Le grand échec des tentatives de réformes de l’État providence est de n’avoir pas su, ou pas pu, investir suffisamment dans ces aides qualitatives. Un chômeur peut aujourd’hui avoir un conseiller du Pôle emploi qui s’occupe personnellement de lui, mais avec des moyens qui ne sont pas à la hauteur. Le problème est de savoir quand et comment on pourra trouver les moyens de cet investissement dans le traitement de la spécificité de chacun. L’assistance peut permettre de traiter l’urgence, mais, pour traiter la pauvreté, il faut considérer les individus un par un. Les pauvres ne sont pas une catégorie, ce sont autant de situations individuelles qu’il faut gérer.
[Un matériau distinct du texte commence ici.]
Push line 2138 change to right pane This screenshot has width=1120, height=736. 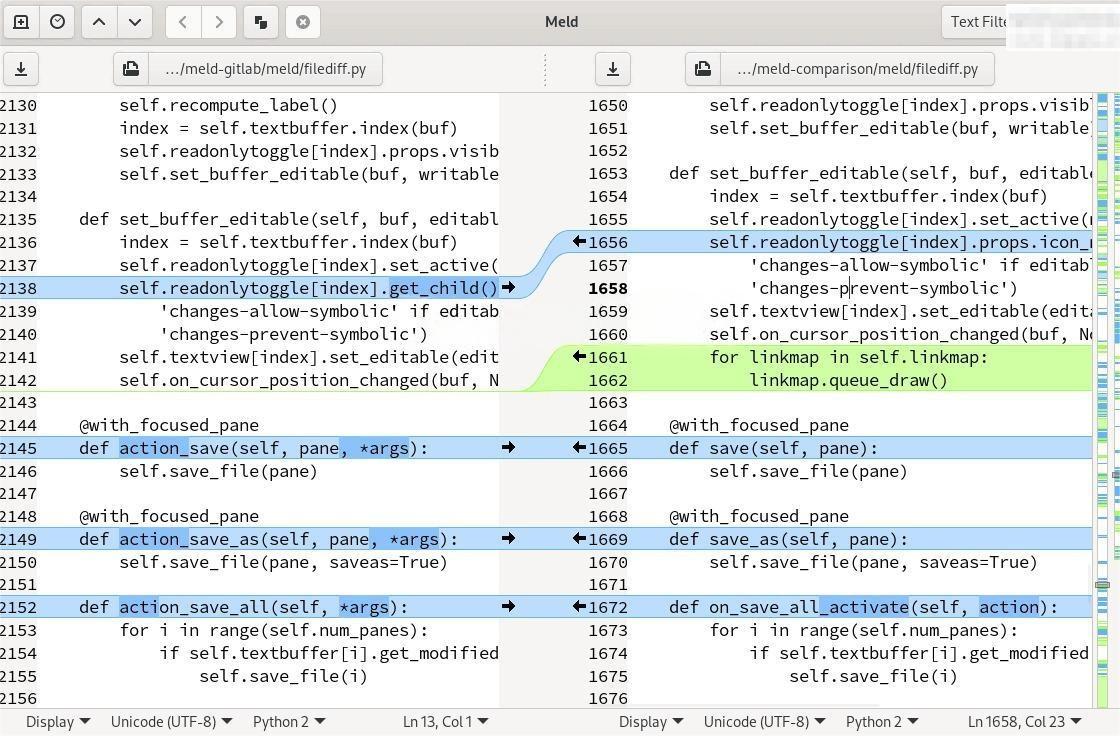[508, 288]
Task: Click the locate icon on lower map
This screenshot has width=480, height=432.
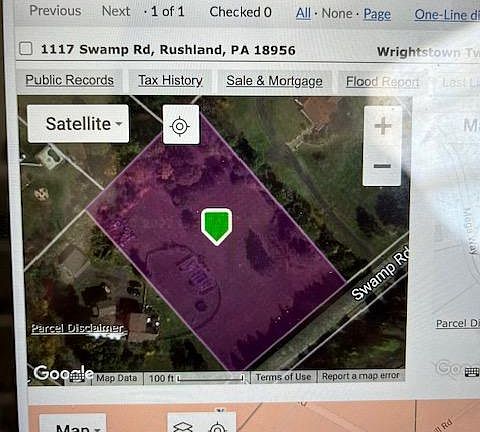Action: click(x=217, y=427)
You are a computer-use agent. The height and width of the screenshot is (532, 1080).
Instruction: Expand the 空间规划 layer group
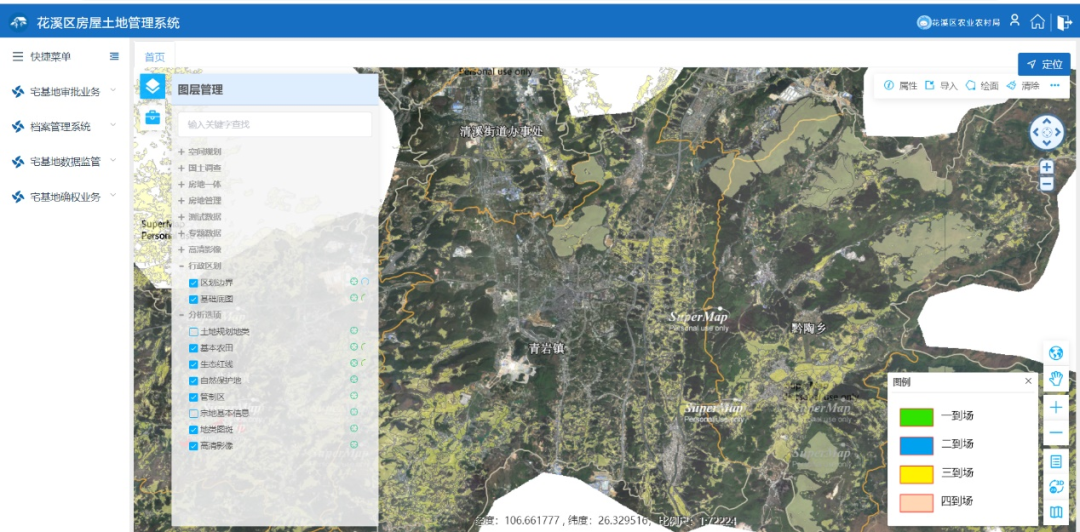182,152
L’H. : D’un côté, vous dites qu’il y a 5 à 8 millions de pauvres en France et d’un autre qu’il faut les traiter un par un.
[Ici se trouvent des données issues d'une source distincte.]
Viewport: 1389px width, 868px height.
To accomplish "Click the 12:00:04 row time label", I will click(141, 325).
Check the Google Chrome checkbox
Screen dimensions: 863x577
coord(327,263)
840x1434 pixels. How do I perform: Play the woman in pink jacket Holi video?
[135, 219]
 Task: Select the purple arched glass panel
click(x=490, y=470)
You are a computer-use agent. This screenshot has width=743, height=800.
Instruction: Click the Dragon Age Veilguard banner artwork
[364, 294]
P. R. : Ce n’est pas la même chose. Une personne qui a un emploi à temps partiel à 700 euros ne se traite pas comme une mère célibataire qui tombe malade et qui perd son emploi. On peut continuer à lutter contre les situations scandaleuses de certains travailleurs pauvres en cherchant à modifier les conditions de travail et du contrat salarial. Ces combats relèvent de l’action syndicale classique. Ils sont décisifs. Mais ils ne suffisent pas.
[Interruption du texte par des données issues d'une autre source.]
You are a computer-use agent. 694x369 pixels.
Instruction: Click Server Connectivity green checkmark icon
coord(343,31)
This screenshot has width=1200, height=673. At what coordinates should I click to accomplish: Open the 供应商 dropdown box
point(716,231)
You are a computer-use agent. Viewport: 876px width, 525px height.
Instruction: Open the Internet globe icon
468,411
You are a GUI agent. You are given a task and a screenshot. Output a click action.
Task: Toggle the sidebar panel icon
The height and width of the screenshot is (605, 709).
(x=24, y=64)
L’H. : Ce phénomène est-il universel ?
P. R. : Dans tous les pays industriels, à l’exception peut-être des pays nordiques, l’histoire des trente dernières années est un détricotage de la société de redistribution ou, en tout cas, un détricotage psychologique. L’accroissement de la redistribution n’est plus pensé comme une nécessité positive. C’est là le phénomène le plus grave. Si la gauche a longtemps été minorée politiquement et électoralement, elle était intellectuellement hégémonique : ses valeurs, même discutées, étaient dominantes ; elles donnaient le ton. Désormais, elles ne constituent plus la référence d’avancement dans la société. Le problème décisif est que tout se passe comme si la société consentait en fait majoritairement aux inégalités, sauf aux extrêmes (voir le rejet général des bonus extravagants).
L’H. : Les partis politiques ont-ils une vision correcte de cette situation ?
P. R. : Pour la droite française, la pauvreté est une fatalité. La gauche, elle, n’a pas conscience qu’il s’agit de l’avènement d’un nouveau mode de production et pas simplement d’un durcissement du capitalisme traditionnel. Nous sommes aussi face à de nouveaux individus, à de nouvelles exigences, à de nouvelles mentalités.
On ne peut pas comprendre ce qu’a été autrefois le solidarisme si on ne voit pas qu’il a été à la fois un mouvement intellectuel et un projet institutionnel. C’est pour cette raison que je n’hésite pas à dire que la faillite intellectuelle est au cœur de la question sociale actuelle.
L’H. : Pensez-vous que la redistribution est encore possible ?
P. R. : Oui, mais elle doit être refondée. A l’origine, elle reposait sur un sens des épreuves communes, sur une vision de la société. C’est pourquoi il faut aujourd’hui faire aller de pair les valeurs de citoyenneté et de redistribution. Ce n’est pas un hasard si les mots « humiliation », « respect », « reconnaissance » ont refait surface avec autant de force. Les gens ne veulent pas simplement être mieux payés, ils veulent aussi être mieux considérés.
L’H. : Il faut tout de même que les gens aient à manger et un toit.
P. R. : Évidemment. Mais il faut à la base avoir produit de la citoyenneté et du respect pour fonder une solidarité forte, qui ne soit pas seulement une forme d’assistance un peu condescendante.
L’H. : Vous voulez dire que le politique passe avant l’économique ?
P. R. : Oui. Il faut relier les individus, reproduire de la culture démocratique. Avant de parler des mesures économiques, le problème est de refaire du tissu démocratique.